- **SET EXERCISE**
Copy the following lines verbatim, beginning with the line that contains "ECONOMÍA Y DESARROLLO (436, 387)" and continuing through the last of the entries.

[Text and element-pointing entries]

>> BEGIN

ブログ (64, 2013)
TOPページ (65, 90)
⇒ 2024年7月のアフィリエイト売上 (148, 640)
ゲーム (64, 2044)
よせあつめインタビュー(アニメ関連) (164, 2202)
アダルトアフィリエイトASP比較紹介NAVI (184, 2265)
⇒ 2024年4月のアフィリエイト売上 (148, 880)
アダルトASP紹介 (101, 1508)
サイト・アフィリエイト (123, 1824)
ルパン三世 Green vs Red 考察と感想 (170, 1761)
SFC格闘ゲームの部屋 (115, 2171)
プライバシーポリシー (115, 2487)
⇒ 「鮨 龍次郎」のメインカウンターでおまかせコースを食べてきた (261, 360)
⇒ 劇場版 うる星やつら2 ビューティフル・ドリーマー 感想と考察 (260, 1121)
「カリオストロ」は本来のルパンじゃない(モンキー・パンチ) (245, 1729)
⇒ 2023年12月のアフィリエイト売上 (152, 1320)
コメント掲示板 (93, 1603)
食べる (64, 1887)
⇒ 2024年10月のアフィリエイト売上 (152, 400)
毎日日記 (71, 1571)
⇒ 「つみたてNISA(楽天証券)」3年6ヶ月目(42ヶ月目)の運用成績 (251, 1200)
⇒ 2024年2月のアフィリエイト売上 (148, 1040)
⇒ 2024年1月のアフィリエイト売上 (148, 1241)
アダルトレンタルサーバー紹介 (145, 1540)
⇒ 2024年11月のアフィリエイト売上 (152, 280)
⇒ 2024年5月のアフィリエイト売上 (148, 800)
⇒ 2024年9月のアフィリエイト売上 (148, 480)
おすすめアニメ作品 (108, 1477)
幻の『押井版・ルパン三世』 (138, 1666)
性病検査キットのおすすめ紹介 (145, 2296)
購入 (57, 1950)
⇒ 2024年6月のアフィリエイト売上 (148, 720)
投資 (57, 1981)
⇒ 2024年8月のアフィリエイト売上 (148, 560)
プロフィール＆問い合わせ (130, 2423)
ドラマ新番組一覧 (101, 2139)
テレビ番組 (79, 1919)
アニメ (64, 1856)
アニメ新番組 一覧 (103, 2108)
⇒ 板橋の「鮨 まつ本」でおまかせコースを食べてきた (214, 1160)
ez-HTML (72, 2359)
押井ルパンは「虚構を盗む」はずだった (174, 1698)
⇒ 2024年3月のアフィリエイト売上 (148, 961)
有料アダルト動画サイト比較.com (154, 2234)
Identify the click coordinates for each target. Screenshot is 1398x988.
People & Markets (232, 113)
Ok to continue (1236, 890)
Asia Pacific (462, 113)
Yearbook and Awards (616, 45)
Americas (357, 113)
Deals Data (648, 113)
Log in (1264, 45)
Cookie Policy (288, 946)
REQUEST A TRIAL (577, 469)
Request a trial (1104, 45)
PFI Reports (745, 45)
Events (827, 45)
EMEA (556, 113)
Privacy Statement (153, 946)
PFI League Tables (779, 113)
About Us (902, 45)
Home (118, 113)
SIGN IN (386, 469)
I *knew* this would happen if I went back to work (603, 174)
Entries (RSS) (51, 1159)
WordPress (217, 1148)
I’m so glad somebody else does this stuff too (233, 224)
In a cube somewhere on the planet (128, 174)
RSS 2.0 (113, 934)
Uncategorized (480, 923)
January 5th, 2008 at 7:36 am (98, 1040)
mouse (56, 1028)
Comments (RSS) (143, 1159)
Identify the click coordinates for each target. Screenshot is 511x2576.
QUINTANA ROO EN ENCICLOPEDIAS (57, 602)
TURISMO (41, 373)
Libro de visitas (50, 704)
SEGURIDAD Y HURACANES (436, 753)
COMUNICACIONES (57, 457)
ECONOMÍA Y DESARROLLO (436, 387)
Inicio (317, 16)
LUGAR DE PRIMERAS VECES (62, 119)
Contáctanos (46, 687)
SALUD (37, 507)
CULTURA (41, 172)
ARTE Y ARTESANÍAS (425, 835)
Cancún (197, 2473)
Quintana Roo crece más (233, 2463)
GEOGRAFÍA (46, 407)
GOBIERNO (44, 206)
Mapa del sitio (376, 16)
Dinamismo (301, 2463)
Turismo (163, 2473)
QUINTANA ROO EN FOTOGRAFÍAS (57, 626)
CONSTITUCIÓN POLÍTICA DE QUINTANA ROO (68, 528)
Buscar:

>> END

- **WORKED SOLUTION**
ECONOMÍA Y DESARROLLO (436, 387)
Inicio (317, 16)
LUGAR DE PRIMERAS VECES (62, 119)
Contáctanos (46, 687)
SALUD (37, 507)
CULTURA (41, 172)
ARTE Y ARTESANÍAS (425, 835)
Cancún (197, 2473)
Quintana Roo crece más (233, 2463)
GEOGRAFÍA (46, 407)
GOBIERNO (44, 206)
Mapa del sitio (376, 16)
Dinamismo (301, 2463)
Turismo (163, 2473)
QUINTANA ROO EN FOTOGRAFÍAS (57, 626)
CONSTITUCIÓN POLÍTICA DE QUINTANA ROO (68, 528)
Buscar:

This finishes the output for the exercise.